Directive 1: In the patch review, rewrite the paragraph that begins "This is going to be a very strange message" so that it is shorter but keeps its main points.
Directive 2: Write what comes next in the patch review, picking up right after its final line.

Source:

+ + + + + + +

This is going to be a very strange message to see out of context.
What's a "backwards request"?

> +	svc_rdma_put_context(ctxt, 1);
> +	xprt_disconnect_done(xprt);
> +	return -ENOTCONN;
> +}
> +
> +/* Take an RPC request and sent it on the passive end of a
> + * transport connection.
> + */

Typo 'send".

> +static int
> +xprt_rdma_bc_send_request(struct rpc_task *task)
> +{
> +	struct rpc_rqst *rqst = task->tk_rqstp;
> +	struct svc_xprt *sxprt = rqst->rq_xprt->bc_xprt;
> +	struct svcxprt_rdma *rdma;
> +	u32 len;
> +
> +	pr_info("%s: sending request with xid: %08x\n",
> +		__func__, be32_to_cpu(rqst->rq_xid));
> +
> +	if (!mutex_trylock(&sxprt->xpt_mutex)) {
> +		rpc_sleep_on(&sxprt->xpt_bc_pending, task, NULL);
> +		if (!mutex_trylock(&sxprt->xpt_mutex))
> +			return -EAGAIN;
> +		rpc_wake_up_queued_task(&sxprt->xpt_bc_pending, task);
> +	}
> +
> +	len = -ENOTCONN;
> +	rdma = container_of(sxprt, struct svcxprt_rdma, sc_xprt);
> +	if (!test_bit(XPT_DEAD, &sxprt->xpt_flags))

+ + + + + + +

Information provided:
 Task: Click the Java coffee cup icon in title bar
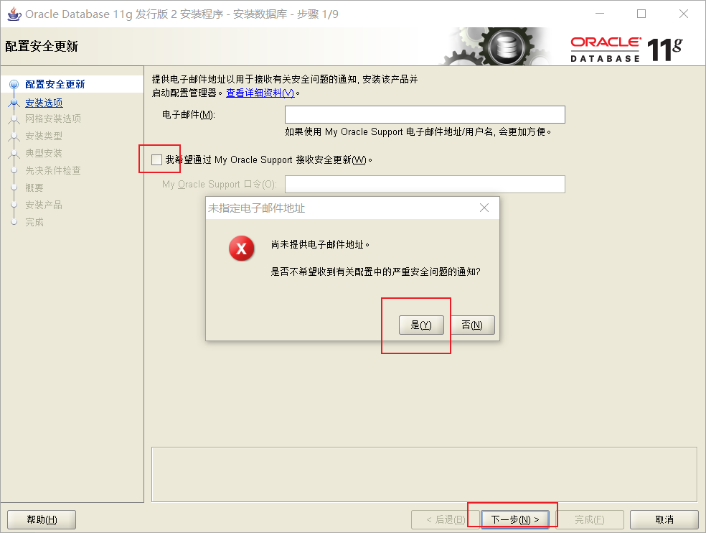click(x=15, y=14)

+ + + + + + +

Output 1: Out of context, this message will seem very odd. What is a "backwards request"?

Output 2:
> +		len = rpcrdma_bc_send_request(rdma, rqst);
> +
> +	mutex_unlock(&sxprt->xpt_mutex);
> +
> +	if (len < 0)
> +		return len;
> +	return 0;
> +}
> +
> +static void
> +xprt_rdma_bc_close(struct rpc_xprt *xprt)
> +{
> +	pr_info("RPC:       %s: xprt %p\n", __func__, xprt);
> +}
> +
> +static void
> +xprt_rdma_bc_put(struct rpc_xprt *xprt)
> +{
> +	pr_info("RPC:       %s: xprt %p\n", __func__, xprt);
> +
> +	xprt_free(xprt);
> +	module_put(THIS_MODULE);
> +}
> +
> +/* It shouldn't matter if the number of backchannel session slots
> + * doesn't match the number of RPC/RDMA credits. That just means
> + * one or the other will have extra slots that aren't used.
> + */
> +static struct rpc_xprt *
> +xprt_setup_rdma_bc(struct xprt_create *args)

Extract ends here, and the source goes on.